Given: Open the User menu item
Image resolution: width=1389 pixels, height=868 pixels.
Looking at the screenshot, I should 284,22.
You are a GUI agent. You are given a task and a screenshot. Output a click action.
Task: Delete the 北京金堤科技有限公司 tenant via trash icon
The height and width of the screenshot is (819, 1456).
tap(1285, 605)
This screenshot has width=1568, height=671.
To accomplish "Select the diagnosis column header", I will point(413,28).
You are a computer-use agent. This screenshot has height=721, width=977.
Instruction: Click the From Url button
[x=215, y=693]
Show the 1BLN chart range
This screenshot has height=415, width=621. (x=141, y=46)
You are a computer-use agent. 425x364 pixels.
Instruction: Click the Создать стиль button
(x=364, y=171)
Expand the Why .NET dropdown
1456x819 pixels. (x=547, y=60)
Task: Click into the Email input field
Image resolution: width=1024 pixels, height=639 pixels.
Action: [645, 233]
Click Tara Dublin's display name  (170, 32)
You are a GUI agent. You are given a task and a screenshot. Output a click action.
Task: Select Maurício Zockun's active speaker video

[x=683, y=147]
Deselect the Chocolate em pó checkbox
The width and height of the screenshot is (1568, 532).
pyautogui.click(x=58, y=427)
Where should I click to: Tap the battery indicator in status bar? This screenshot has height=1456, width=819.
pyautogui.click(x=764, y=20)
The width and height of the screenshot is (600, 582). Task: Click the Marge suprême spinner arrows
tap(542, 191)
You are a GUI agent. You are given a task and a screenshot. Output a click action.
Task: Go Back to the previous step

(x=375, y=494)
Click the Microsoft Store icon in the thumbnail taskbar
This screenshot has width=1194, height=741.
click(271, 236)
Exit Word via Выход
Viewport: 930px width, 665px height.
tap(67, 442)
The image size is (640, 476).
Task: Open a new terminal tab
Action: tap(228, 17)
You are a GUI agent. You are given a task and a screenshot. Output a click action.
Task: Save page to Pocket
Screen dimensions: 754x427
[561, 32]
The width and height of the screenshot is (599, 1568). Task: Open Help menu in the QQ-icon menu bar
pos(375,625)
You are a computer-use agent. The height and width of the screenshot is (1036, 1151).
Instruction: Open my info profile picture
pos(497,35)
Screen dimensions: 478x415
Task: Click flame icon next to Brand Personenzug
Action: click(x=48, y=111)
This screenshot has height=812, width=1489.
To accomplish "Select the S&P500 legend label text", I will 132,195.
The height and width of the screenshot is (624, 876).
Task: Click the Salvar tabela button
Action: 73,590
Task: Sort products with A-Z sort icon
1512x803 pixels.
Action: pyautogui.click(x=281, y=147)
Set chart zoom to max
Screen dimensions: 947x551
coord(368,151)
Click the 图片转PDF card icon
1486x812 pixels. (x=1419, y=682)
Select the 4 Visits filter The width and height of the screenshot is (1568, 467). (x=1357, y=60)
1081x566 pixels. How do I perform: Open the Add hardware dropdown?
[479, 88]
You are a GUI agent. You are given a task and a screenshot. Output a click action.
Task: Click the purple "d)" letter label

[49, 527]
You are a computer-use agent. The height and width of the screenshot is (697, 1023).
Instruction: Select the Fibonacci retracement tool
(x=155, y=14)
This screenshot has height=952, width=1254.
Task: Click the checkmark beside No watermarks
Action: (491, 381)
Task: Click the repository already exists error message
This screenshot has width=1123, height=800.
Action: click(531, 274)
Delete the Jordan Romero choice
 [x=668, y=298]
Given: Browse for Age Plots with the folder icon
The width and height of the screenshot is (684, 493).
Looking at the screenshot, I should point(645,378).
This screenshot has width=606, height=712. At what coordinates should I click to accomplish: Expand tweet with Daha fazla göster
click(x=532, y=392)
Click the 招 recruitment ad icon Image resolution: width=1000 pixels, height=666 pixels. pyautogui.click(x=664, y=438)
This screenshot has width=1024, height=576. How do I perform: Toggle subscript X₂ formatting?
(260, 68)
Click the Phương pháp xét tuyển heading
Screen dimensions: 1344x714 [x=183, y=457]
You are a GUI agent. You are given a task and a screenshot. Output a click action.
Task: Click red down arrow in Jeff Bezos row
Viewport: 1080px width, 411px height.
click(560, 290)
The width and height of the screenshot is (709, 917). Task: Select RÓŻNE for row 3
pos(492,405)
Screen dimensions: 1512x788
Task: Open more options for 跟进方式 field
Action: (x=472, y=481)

▶ _What the exercise asks_
Express every line of the data above as a Markdown table with the columns Row and Line, numbering each row and leaving out blank lines.

▶ _Answer in full_
| Row | Line |
|---|---|
| 1 | Given: Open the User menu item |
| 2 | Image resolution: width=1389 pixels, height=868 pixels. |
| 3 | Looking at the screenshot, I should 284,22. |
| 4 | You are a GUI agent. You are given a task and a screenshot. Output a click action. |
| 5 | Task: Delete the 北京金堤科技有限公司 tenant via trash icon |
| 6 | The height and width of the screenshot is (819, 1456). |
| 7 | tap(1285, 605) |
| 8 | This screenshot has width=1568, height=671. |
| 9 | To accomplish "Select the diagnosis column header", I will point(413,28). |
| 10 | You are a computer-use agent. This screenshot has height=721, width=977. |
| 11 | Instruction: Click the From Url button |
| 12 | [x=215, y=693] |
| 13 | Show the 1BLN chart range |
| 14 | This screenshot has height=415, width=621. (x=141, y=46) |
| 15 | You are a computer-use agent. 425x364 pixels. |
| 16 | Instruction: Click the Создать стиль button |
| 17 | (x=364, y=171) |
| 18 | Expand the Why .NET dropdown |
| 19 | 1456x819 pixels. (x=547, y=60) |
| 20 | Task: Click into the Email input field |
| 21 | Image resolution: width=1024 pixels, height=639 pixels. |
| 22 | Action: [645, 233] |
| 23 | Click Tara Dublin's display name  (170, 32) |
| 24 | You are a GUI agent. You are given a task and a screenshot. Output a click action. |
| 25 | Task: Select Maurício Zockun's active speaker video |
| 26 | [x=683, y=147] |
| 27 | Deselect the Chocolate em pó checkbox |
| 28 | The width and height of the screenshot is (1568, 532). |
| 29 | pyautogui.click(x=58, y=427) |
| 30 | Where should I click to: Tap the battery indicator in status bar? This screenshot has height=1456, width=819. |
| 31 | pyautogui.click(x=764, y=20) |
| 32 | The width and height of the screenshot is (600, 582). Task: Click the Marge suprême spinner arrows |
| 33 | tap(542, 191) |
| 34 | You are a GUI agent. You are given a task and a screenshot. Output a click action. |
| 35 | Task: Go Back to the previous step |
| 36 | (x=375, y=494) |
| 37 | Click the Microsoft Store icon in the thumbnail taskbar |
| 38 | This screenshot has width=1194, height=741. |
| 39 | click(271, 236) |
| 40 | Exit Word via Выход |
| 41 | Viewport: 930px width, 665px height. |
| 42 | tap(67, 442) |
| 43 | The image size is (640, 476). |
| 44 | Task: Open a new terminal tab |
| 45 | Action: tap(228, 17) |
| 46 | You are a GUI agent. You are given a task and a screenshot. Output a click action. |
| 47 | Task: Save page to Pocket |
| 48 | Screen dimensions: 754x427 |
| 49 | [561, 32] |
| 50 | The width and height of the screenshot is (599, 1568). Task: Open Help menu in the QQ-icon menu bar |
| 51 | pos(375,625) |
| 52 | You are a computer-use agent. The height and width of the screenshot is (1036, 1151). |
| 53 | Instruction: Open my info profile picture |
| 54 | pos(497,35) |
| 55 | Screen dimensions: 478x415 |
| 56 | Task: Click flame icon next to Brand Personenzug |
| 57 | Action: click(x=48, y=111) |
| 58 | This screenshot has height=812, width=1489. |
| 59 | To accomplish "Select the S&P500 legend label text", I will 132,195. |
| 60 | The height and width of the screenshot is (624, 876). |
| 61 | Task: Click the Salvar tabela button |
| 62 | Action: 73,590 |
| 63 | Task: Sort products with A-Z sort icon |
| 64 | 1512x803 pixels. |
| 65 | Action: pyautogui.click(x=281, y=147) |
| 66 | Set chart zoom to max |
| 67 | Screen dimensions: 947x551 |
| 68 | coord(368,151) |
| 69 | Click the 图片转PDF card icon |
| 70 | 1486x812 pixels. (x=1419, y=682) |
| 71 | Select the 4 Visits filter The width and height of the screenshot is (1568, 467). (x=1357, y=60) |
| 72 | 1081x566 pixels. How do I perform: Open the Add hardware dropdown? |
| 73 | [479, 88] |
| 74 | You are a GUI agent. You are given a task and a screenshot. Output a click action. |
| 75 | Task: Click the purple "d)" letter label |
| 76 | [49, 527] |
| 77 | You are a computer-use agent. The height and width of the screenshot is (697, 1023). |
| 78 | Instruction: Select the Fibonacci retracement tool |
| 79 | (x=155, y=14) |
| 80 | This screenshot has height=952, width=1254. |
| 81 | Task: Click the checkmark beside No watermarks |
| 82 | Action: (491, 381) |
| 83 | Task: Click the repository already exists error message |
| 84 | This screenshot has width=1123, height=800. |
| 85 | Action: click(531, 274) |
| 86 | Delete the Jordan Romero choice |
| 87 |  [x=668, y=298] |
| 88 | Given: Browse for Age Plots with the folder icon |
| 89 | The width and height of the screenshot is (684, 493). |
| 90 | Looking at the screenshot, I should point(645,378). |
| 91 | This screenshot has width=606, height=712. At what coordinates should I click to accomplish: Expand tweet with Daha fazla göster |
| 92 | click(x=532, y=392) |
| 93 | Click the 招 recruitment ad icon Image resolution: width=1000 pixels, height=666 pixels. pyautogui.click(x=664, y=438) |
| 94 | This screenshot has width=1024, height=576. How do I perform: Toggle subscript X₂ formatting? |
| 95 | (260, 68) |
| 96 | Click the Phương pháp xét tuyển heading |
| 97 | Screen dimensions: 1344x714 [x=183, y=457] |
| 98 | You are a GUI agent. You are given a task and a screenshot. Output a click action. |
| 99 | Task: Click red down arrow in Jeff Bezos row |
| 100 | Viewport: 1080px width, 411px height. |
| 101 | click(560, 290) |
| 102 | The width and height of the screenshot is (709, 917). Task: Select RÓŻNE for row 3 |
| 103 | pos(492,405) |
| 104 | Screen dimensions: 1512x788 |
| 105 | Task: Open more options for 跟进方式 field |
| 106 | Action: (x=472, y=481) |